Bruno conhecia bem o temperamento de seu chefe e sabia que, desta vez, ele estava realmente irritado.

Com Eloy à frente, todos os segredos ocultos nas sombras seriam desvendados, e os escândalos da Família Alves poderiam ser desenterrados até a oitava geração.

Bruno sentou-se lentamente, e o ambiente da sala de estar foi envolvido por um manto invisível de opressão, mergulhando em um silêncio sufocante.

Selena sentia-se extremamente oprimida, e seu olhar vagou lentamente entre os presentes, percebendo a pena e compaixão nos olhos de todos.

Seu coração parecia ser apertado por uma mão invisível, pulsando dolorosamente.

A dor avassaladora a envolvia como uma maré crescente, quase a sufocando.

Ela sentia que estava prestes a perder o controle de sua tristeza.

Mas ela não queria se descontrolar na frente de todos, nem queria preocupar aqueles que se importavam com ela.

Maria observou a figura magra e mancando de Selena, sentindo uma dor aguda no coração.

Ao lembrar-se do tratamento frio que Selena suportou nos três anos com a Família Alves, quase deixou escapar lágrimas de dor.

Eles haviam sido cruéis com ela, e ainda queriam um dos rins da Senhorita, era desumano.

Maria, com os olhos marejados, quase deixou as lágrimas escaparem.

Selena não voltou para o quarto, mas entrou diretamente na sala de costura.

Ela foi até a janela, onde a luz do sol aquecia seu rosto pálido como papel, sem conseguir trazer qualquer conforto.

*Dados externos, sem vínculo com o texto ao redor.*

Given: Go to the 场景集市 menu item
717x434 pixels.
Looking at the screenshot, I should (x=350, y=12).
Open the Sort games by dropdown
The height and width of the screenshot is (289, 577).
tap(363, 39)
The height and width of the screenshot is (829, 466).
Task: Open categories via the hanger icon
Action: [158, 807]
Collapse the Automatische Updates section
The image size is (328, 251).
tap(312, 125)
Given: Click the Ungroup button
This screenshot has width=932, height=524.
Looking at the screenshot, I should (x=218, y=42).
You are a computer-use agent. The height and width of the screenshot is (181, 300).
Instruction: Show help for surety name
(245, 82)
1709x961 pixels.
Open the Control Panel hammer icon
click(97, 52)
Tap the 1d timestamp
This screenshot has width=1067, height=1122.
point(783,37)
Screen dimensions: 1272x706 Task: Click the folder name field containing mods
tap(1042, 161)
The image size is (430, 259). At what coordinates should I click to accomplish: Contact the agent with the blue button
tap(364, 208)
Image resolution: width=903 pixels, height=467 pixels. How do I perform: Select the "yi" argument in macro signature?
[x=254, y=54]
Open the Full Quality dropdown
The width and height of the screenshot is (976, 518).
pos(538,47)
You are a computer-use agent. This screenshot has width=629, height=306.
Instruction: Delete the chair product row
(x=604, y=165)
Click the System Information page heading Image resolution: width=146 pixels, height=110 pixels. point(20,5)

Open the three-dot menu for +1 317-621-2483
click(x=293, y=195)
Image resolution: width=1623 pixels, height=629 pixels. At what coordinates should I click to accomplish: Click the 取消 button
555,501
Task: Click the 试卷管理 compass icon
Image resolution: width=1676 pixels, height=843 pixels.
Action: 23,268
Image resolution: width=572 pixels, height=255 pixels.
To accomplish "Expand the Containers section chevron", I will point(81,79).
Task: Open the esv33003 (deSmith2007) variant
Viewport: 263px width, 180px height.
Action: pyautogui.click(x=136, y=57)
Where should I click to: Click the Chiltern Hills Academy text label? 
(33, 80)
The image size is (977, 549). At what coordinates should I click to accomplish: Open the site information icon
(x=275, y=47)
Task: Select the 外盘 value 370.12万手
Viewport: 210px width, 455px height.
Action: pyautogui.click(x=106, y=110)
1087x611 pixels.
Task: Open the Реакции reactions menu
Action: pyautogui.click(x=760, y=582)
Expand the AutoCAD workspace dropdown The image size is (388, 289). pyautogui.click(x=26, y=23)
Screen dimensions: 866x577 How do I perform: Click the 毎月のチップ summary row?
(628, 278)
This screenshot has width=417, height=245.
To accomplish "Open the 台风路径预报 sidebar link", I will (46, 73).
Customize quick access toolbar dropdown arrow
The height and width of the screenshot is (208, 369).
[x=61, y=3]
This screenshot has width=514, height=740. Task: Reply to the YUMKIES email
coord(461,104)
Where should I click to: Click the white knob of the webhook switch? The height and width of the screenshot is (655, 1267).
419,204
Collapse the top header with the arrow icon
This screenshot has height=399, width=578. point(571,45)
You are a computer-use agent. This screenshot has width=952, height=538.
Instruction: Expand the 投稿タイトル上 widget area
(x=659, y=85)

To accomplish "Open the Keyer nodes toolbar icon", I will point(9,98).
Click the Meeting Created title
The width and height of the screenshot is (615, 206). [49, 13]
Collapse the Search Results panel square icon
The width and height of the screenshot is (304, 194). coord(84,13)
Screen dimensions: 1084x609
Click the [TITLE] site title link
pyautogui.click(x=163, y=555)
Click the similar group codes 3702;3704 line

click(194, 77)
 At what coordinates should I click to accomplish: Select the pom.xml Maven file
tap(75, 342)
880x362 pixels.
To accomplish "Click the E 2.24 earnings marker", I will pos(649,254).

Do lado de fora, as flores no jardim estavam em plena floração, vermelhas como fogo, rosas como o crepúsculo, brancas como neve, e o ar estava impregnado com o perfume floral.

Este quarto fora escolhido especialmente para ela pelo Sr. Silva. Ele dissera: "Quando se sentir cansada, fique aqui, admire a bela paisagem, respire o ar fresco, e a fadiga desaparecerá, é perfeito para você."

No passado, bastava se colocar à janela para que seu humor melhorasse automaticamente.

Mas desta vez, nem a mais bela paisagem nem o mais intenso aroma poderiam dissipar as sombras em seu coração.